Ultimately, breakdowns in trust come down to breakdowns in communication and interpretation. And trust is highly individual, depending on someone’s personal values and their appetite for risk. It creates a tricky position for accountants because not all users of financial information possess the sophistication to interpret it as intended. Accountancy is a specialism – and it has grown into an increasingly complex one over time, in tandem with companies and financial instruments. And while we have a responsibility to paint a fair and true picture of the world around us – the cornerstone of our profession which absolutely must be upheld in all circumstances – we are not fully responsible for decisions taken on the basis of the data we prepare or advice we give. Instead, the responsibility lies somewhere in the middle, which complicates matters of trust a great deal.
The crucial relationship between chartered accountants and various stakeholders will inevitably become more intertwined, too. The scope of accountancy is growing. We are increasingly becoming responsible for nascent areas of financial reporting that are complex and sometimes controversial, including various ESG frameworks, as well as non-financial reporting that may be seen by some as entirely subjective.
These are fast-evolving areas, still seeking consensus in the profession. And if trust does rely on communication and interpretation, then navigating the profession’s future could become a minefield if we are not vigilant with outreach and educating our colleagues and clients. Long gone are the days when everyone could agree on a final balance of debits and credits.

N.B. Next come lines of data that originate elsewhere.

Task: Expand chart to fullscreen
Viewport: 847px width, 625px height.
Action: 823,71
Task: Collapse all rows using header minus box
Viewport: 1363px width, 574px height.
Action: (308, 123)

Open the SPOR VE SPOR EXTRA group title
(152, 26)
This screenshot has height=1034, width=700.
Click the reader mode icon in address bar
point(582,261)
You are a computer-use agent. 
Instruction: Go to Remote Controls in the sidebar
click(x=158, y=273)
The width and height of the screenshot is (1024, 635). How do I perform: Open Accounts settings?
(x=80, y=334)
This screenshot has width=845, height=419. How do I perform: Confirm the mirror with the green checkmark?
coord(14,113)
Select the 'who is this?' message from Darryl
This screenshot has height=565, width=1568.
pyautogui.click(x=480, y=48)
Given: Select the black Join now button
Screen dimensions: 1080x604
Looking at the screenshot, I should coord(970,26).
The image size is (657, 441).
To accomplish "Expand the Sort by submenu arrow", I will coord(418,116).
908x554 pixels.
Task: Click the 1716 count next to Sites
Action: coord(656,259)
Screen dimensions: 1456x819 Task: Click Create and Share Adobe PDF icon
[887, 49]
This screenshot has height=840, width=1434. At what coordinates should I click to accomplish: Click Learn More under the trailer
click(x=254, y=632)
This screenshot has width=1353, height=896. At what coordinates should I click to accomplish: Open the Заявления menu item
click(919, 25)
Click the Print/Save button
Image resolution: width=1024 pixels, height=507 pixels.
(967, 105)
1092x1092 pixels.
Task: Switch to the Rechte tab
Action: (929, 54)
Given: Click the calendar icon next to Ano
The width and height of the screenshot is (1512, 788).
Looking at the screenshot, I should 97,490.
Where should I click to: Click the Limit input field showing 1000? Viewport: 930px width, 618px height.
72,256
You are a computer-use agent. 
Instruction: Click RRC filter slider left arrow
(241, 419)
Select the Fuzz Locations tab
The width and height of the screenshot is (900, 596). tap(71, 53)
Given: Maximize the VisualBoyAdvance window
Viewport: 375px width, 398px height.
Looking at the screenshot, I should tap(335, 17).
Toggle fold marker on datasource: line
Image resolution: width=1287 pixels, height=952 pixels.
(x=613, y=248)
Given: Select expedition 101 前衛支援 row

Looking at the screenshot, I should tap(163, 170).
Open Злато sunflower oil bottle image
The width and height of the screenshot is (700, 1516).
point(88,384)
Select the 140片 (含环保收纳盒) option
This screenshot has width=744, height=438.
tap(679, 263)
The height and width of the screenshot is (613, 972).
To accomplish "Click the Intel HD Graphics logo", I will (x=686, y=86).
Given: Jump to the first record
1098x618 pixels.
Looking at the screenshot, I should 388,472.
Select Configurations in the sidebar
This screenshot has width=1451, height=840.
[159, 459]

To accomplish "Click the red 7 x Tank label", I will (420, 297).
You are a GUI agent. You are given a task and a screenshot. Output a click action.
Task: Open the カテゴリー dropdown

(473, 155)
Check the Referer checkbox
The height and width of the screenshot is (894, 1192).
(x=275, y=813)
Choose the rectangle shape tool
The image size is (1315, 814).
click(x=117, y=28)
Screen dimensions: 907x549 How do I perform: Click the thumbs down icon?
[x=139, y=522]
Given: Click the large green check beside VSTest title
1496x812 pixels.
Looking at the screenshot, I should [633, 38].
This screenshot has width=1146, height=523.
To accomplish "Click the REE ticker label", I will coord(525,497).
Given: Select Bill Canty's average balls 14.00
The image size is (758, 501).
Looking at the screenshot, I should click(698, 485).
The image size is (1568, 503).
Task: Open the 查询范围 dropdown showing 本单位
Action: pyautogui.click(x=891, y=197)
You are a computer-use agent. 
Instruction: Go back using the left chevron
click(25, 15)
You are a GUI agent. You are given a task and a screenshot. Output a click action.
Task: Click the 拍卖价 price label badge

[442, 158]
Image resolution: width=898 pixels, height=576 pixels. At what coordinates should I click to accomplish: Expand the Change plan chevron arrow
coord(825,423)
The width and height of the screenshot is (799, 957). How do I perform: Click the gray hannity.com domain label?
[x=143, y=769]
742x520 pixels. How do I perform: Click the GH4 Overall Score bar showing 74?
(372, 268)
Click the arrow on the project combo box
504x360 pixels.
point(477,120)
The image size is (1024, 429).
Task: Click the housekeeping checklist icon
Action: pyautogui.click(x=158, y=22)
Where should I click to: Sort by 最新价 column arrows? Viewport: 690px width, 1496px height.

And that’s where organisations such as ICAS have a vital role to play. Professional bodies, standards-setters, regulators and government must work together if trust in accountancy is to continue to grow. That involves two core responsibilities. First, ensuring that the introduction of the new metrics, frameworks and reporting requirements that govern the work of accountants are robust and well interrogated. They need to balance the accountant’s commitment to fairness and honesty with the user’s need for clarity and understanding. Second, we must reach out to those who rely on the information and advice we supply, setting their expectations and explaining exactly why and how the profession is evolving. The whole “corporate ecosystem”, including the public, must be made to feel part of the journey.
Strengthening trust in accountancy is a matter of priority for ICAS. The institute works across business, government and society to ensure that the great work of accountants is shared far and wide, and that the profession evolves to stamp out rare instances of misbehaviour. But, at its core, it is a credit to the skill and integrity of the CA community that we are currently recording such high levels of trust.